Hard Candy is, in the way of films like There Will Be Blood, something more than a mere quip of cinema. It's more of a life force--a series of heightened perceptions filled with fear and a cold sense of intrusion. Are we watching something we shouldn't be watching? Of course, it's the kind of scene work that makes an audience feel unwelcome, yet it screams a message, just screams it in our faces. PUBLIC SERVICE ANNOUNCEMENT: Don't troll for underage tram on the internet. You might find yourself sipping screwdrivers ala GHB one minute and then waking up duct-taped to a desk chair the next.
But it's not the GHB or the duct tape that draw the fear in Hard Candy; it's the acting. Ellen Page brings a certain level of sophistication to fourteen year old Hayley Stark, worm on a hook for internet sex preds, and she leaves us both wanting and shrinking away in disgust at the same time. Patrick Wilson plays the unsuspecting Jeff Kohlver with such unsurmountable precision, that one cannot, at first, tell whether or not his intentions truly are to violate the young Miss Stark. He thinks she's older. She looks older, acts older, and everything about Jeff Kohlver seems and feels sincere. Conversation borders too casual at times, almost creepily insignificant as the two throw around their interests and their witty oddities like tennis balls, until finally Hayley starts mixing drinks, and then things take a turn for the batty.
It turns out that Jeff's been up to something shifty, and it all has to do with a missing teenage girl whose face has been plastered to every wall in town. Hayley thinks she has the answer, and at some points we can't help but believe her. Perhaps she's right. I won't tell you how things wrap up, but even if I did, I'm not sure it would matter. Hard Candy is a film all about the rising action. The climaxes are copious, often misleading. They come wedged between masterful bouts of suspense, and Hard Candy becomes a nightmarish fairy tale. It becomes apparent how secluded Hayley and Jeff have become, how one visit from a neighbor can jeopardize it all, how sweet retribution comes with a price, how the most satisfying endings are often the most sinister, and how things like regret, remorse, total exposure can drive human beings to commit the unthinkable.

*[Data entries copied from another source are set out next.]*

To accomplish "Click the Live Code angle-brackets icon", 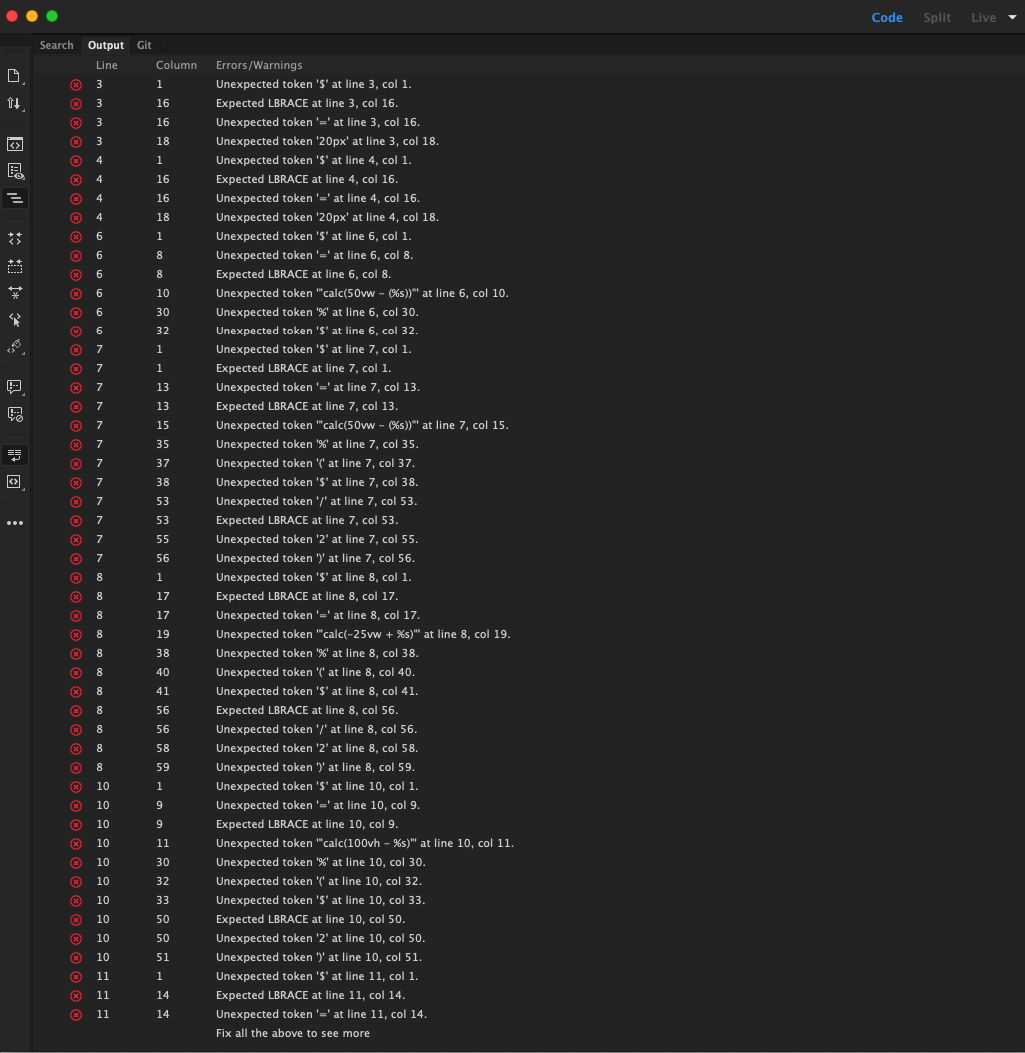I will click(x=14, y=143).
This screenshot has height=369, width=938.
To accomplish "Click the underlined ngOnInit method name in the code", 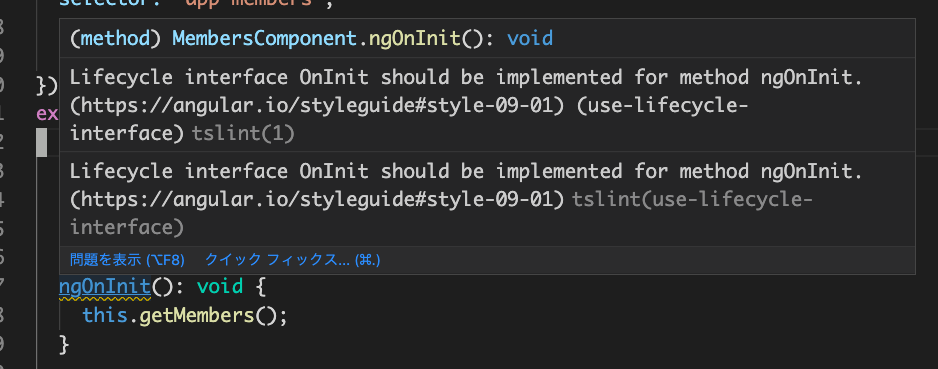I will [105, 286].

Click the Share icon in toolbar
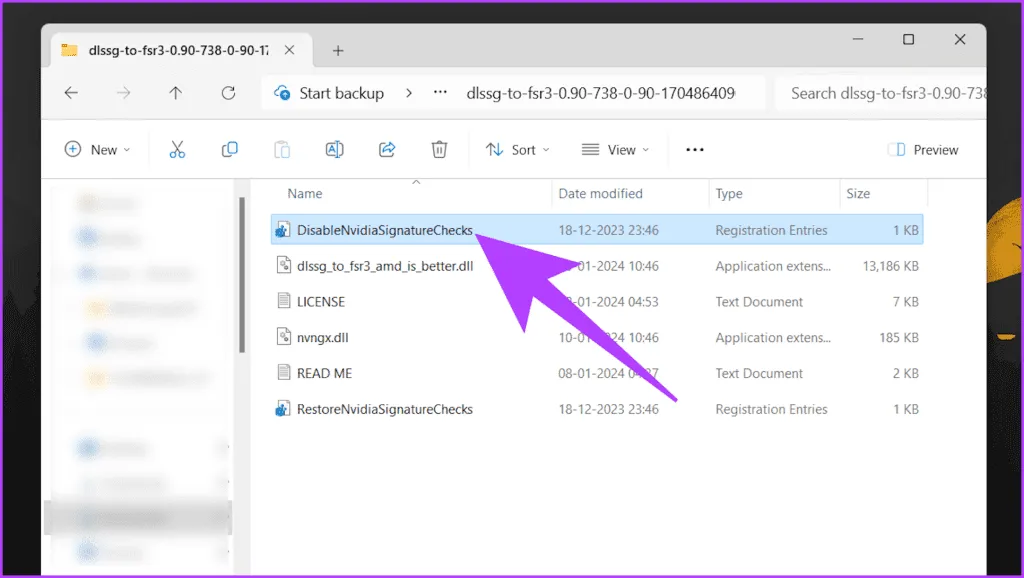coord(387,150)
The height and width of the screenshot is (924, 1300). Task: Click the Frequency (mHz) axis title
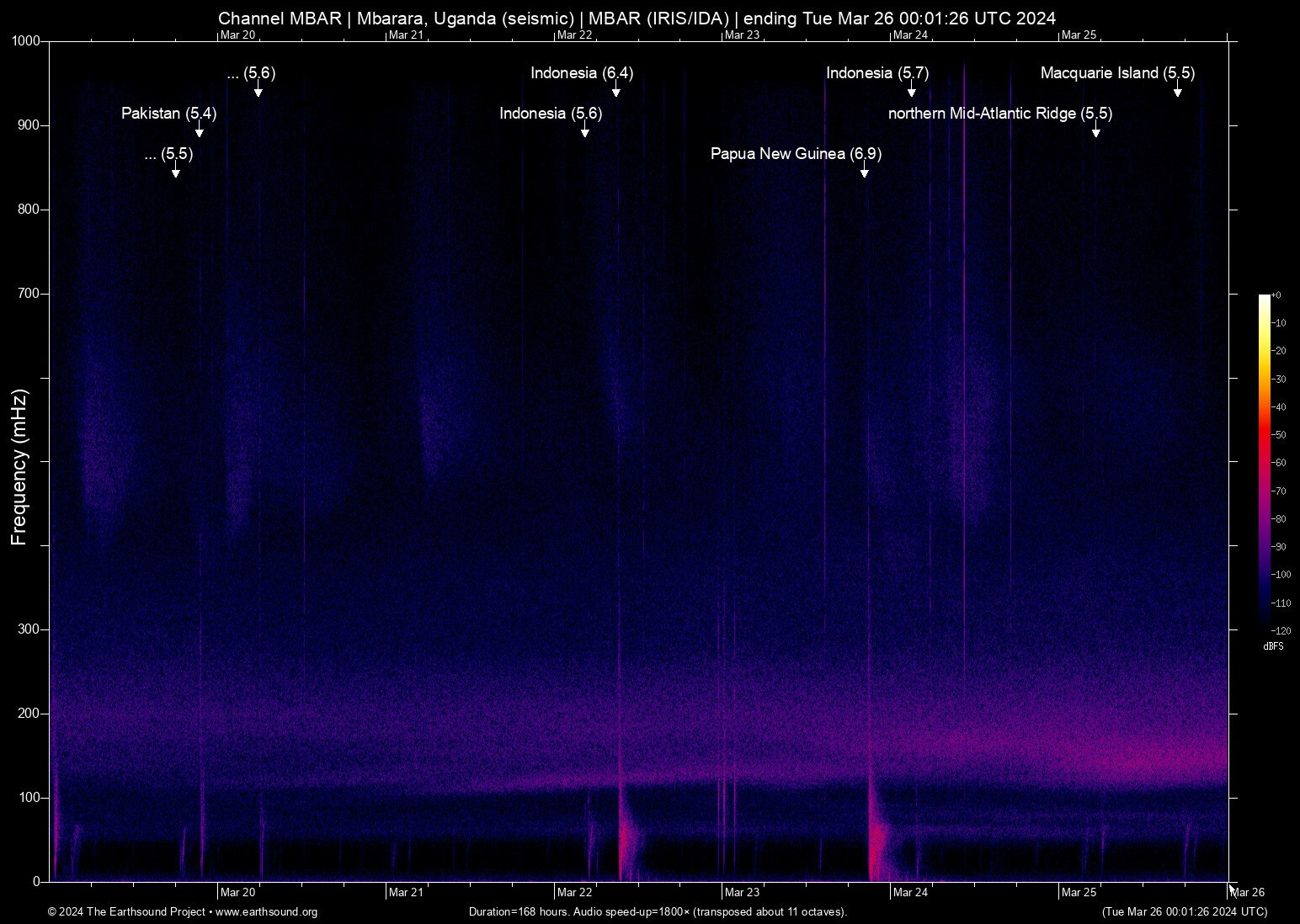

Ellen Page invokes nothing of Juno MacGuff in her turn as Hayley Stark. As Juno, Page is rough and unimpressed, hardened but jaded and endlessly accepting. As Stark, she is tireless and shrill, cold and unhinged but with a calm understanding of everything that human beings are capable of. While "Juno" will have gained Page commercial success, Hard Candy established, long before the days of Paulie Bleeker, that she is ready, raw and talented, here to take chances, the embodiment of what it takes to succeed in young Hollywood today. I look forward to following her career.